In Tokyo, a waning yen failed to perk up many of Japan’s big exporters, whose profits increase when the home currency weakens. Panasonic lost 1.9%, Sharp fell 2% and Nintendo fell 1.6%.

Hong Kong-listed China Railway Construction jumped 2.1% on news of China’s decision to accelerate development in its western regions, including about 9,300 miles (15,000km) of railways that will be opened by the end of 2015, the official Xinhua news agency reported.

But oil refiners, airlines and shippers were hurt by rising oil prices. Hong Kong-listed China Petroleum and Chemical Corp, Asia’s biggest oil refiner known as Sinopec, fell 1%. Japanese shipping company Mitsui OSK Lines shed 1.1% and Korean Air Lines plummeted 6.4%.

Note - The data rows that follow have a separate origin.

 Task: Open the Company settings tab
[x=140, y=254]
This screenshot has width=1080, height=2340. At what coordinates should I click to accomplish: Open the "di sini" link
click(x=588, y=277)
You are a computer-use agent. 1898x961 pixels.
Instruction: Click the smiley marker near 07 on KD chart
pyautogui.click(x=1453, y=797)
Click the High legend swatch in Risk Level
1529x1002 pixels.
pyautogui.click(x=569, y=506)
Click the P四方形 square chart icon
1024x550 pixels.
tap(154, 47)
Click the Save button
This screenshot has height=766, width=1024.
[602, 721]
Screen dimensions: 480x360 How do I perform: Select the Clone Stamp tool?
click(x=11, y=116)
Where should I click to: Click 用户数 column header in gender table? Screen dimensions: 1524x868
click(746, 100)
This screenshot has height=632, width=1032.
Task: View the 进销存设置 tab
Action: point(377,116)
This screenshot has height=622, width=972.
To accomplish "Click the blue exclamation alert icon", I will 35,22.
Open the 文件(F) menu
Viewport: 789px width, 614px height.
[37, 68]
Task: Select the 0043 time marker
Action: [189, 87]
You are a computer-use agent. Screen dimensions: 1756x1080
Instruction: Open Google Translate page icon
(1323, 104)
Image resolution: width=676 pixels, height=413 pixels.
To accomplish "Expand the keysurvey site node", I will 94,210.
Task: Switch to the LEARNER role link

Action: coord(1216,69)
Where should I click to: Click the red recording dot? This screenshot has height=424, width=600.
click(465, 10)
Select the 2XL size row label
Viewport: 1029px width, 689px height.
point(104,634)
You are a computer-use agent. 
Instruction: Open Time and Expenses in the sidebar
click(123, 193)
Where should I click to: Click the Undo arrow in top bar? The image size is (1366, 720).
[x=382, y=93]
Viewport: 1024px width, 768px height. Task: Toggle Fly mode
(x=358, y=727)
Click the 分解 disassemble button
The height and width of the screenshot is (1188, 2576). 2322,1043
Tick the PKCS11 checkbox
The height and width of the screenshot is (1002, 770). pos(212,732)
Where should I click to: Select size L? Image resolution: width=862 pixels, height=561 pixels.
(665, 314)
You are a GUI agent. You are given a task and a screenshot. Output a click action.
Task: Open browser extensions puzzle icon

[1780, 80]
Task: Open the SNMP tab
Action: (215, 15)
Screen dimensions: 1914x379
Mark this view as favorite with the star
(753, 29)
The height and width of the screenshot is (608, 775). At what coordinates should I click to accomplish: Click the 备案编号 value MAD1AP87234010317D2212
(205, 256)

Mainland Chinese shares in information technology, household appliances, media and entertainment-related companies led the advance.

“The market continued to rise mainly due to the positive news over the weekend with the reduction in bank reserve requirements. Investors expect that monetary policy will not be tight this year,” said Li Jianfeng, an analyst at Caida Securities, based in Shanghai.

China Television Media gained 7.7% while Shanghai Xinhua Media Co added 2.6%, helped by government plans to single out the media and entertainment industries for support in coming years, Mr Li said.

In Australia, strong earnings reports helped set a positive tone. OneSteel, the country’s second-biggest steel maker, jumped 12.3% after releasing a bullish forecast about growth from its mining interests.

Benchmark crude was up 1.49 dollars to 104.73 dollars a barrel in electronic trading on the New York Mercantile Exchange.

The euro jumped to 1.3270 dollars from 1.3159 dollars late on Friday in New York. The dollar rose to 79.63 yen from 79.46 yen.